あまりの慌てっぷりに、「落ち着いて」と諭される始末であり、休憩もかねて少しレクチャーしようとリリンサは微笑んだ。
「確かに第九識天使はずるい程の性能を持っている。けど、魔法を掛けられたのに気が付かなかったのは、あなたのせいでもある」
「自分のせい、でありますか?」
「そう。その手に巻いている包帯、痛覚無効や体のリミッターを外すような魔法が込められてるよね?そういうのはダメ。アンチバッファを受けた時に感覚で分からなくなるから」
リリンサは丁度よいと思って、挑戦者の包帯にダメ出しを与えた。
肉体が持つ痛みを感じる機能は生命を維持する上で必要なものであり、これを阻害してしまうと様々な弊害を呼ぶ。
苦痛を感じない事に慣れ、体の反応が鈍るのもその一つだ。
冒険にとって致命的であるそれは、カミナの教えを受けているリリンサにとって、決して許容できるものではない。

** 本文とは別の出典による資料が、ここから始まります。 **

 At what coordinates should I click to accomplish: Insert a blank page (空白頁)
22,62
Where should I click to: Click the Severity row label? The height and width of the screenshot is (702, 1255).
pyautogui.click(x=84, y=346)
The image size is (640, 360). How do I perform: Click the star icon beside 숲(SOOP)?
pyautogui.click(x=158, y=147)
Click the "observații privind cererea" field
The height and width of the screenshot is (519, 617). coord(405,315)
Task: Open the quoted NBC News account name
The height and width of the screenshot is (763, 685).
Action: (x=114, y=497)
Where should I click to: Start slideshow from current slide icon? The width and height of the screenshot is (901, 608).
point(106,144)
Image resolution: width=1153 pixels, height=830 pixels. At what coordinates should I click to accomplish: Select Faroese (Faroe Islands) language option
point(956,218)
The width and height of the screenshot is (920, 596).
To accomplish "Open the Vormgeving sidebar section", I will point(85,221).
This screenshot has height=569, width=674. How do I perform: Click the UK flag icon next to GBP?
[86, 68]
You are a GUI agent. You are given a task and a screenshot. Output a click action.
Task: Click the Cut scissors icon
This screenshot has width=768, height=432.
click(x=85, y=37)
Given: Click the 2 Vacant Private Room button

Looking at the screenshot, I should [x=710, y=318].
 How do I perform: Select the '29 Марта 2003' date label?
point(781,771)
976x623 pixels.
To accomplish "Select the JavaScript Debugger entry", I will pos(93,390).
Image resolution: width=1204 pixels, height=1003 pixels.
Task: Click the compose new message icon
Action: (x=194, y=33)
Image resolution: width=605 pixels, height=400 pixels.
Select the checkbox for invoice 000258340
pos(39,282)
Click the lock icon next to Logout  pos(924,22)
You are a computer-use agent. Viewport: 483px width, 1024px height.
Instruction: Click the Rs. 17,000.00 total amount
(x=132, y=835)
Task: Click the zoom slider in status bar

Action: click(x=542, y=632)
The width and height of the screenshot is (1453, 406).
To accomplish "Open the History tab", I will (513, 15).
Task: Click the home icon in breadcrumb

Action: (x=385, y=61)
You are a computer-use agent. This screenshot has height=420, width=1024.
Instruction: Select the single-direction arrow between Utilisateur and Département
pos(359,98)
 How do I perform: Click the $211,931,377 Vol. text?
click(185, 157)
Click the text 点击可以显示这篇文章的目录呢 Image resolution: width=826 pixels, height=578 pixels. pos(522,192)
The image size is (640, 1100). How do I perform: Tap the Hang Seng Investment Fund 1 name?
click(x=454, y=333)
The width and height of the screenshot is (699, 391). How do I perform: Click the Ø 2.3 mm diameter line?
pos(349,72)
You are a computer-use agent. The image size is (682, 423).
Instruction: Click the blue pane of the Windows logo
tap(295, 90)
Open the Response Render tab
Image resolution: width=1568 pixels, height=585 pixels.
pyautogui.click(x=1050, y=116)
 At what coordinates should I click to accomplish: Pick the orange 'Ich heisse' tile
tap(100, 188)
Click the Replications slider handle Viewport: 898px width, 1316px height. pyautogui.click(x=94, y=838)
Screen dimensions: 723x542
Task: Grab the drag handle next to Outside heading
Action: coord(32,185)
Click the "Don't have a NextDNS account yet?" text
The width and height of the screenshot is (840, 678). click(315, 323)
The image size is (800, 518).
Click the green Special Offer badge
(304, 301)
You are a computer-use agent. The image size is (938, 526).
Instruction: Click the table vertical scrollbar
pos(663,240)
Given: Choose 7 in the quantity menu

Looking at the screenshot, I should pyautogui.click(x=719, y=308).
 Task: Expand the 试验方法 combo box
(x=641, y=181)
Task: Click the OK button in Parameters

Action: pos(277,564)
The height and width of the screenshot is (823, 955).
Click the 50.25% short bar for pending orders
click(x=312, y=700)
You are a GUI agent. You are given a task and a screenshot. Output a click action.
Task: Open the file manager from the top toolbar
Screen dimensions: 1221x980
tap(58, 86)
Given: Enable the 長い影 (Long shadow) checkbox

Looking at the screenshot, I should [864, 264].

「この包帯のせいでありますか……。なるほど、確かに言われてみれば、そうだと思うであります」
「分かったのなら、その包帯をすぐに外して欲しい。それを付けていいのは変態のみ。私達のような普通の人間が使ってはダメなもの!」
「でも、この包帯がないと、ダメなんであります……」
「え?」
「自分はこの包帯がないと、ダメなんでありますよぉー!」
挑戦者は、両手に持っていた鎌を手放してリリンサに拳を向けた。
何の変哲もない、ただのパンチ。
そんな攻撃当たるはずがないと、リリンサは余裕を持って回避しようとして……魔法で防壁を張った。
「つ!《幽玄の衝盾!》」
「《魔力殴打》」
バキリ。と簡単な音を発生させて、リリンサが使用した幽玄の衝盾が砕け散る。
リリンサは驚きながらも、稼いだ時間で氷の槍を作りだし、そのまま挑戦者へ向かって叩きつけた。
当然、挑戦者の視界を覗いて死角を狙っている。
並みの冒険者では反応を示すことすらできないはずの攻撃。
それを挑戦者は、潜り込ませた右手で受け止めた。
「……。あり得ない。どうやって知覚した?今のは絶対に見えていないはず」
「ネタを教えても良いであります。でも、どんな理屈なのか教えたら、お願いを聞いて欲しいであります」
「お願い?言うだけ言ってみて」
「いいでありますか!?」
「話を聞いてから判断する。だから言ってみて」
「それじゃ……えっと……」
挑戦者は赤面しながらも、しっかりとした声を出した。
それは長年欲しいと思っていた、もう一つの憧れ。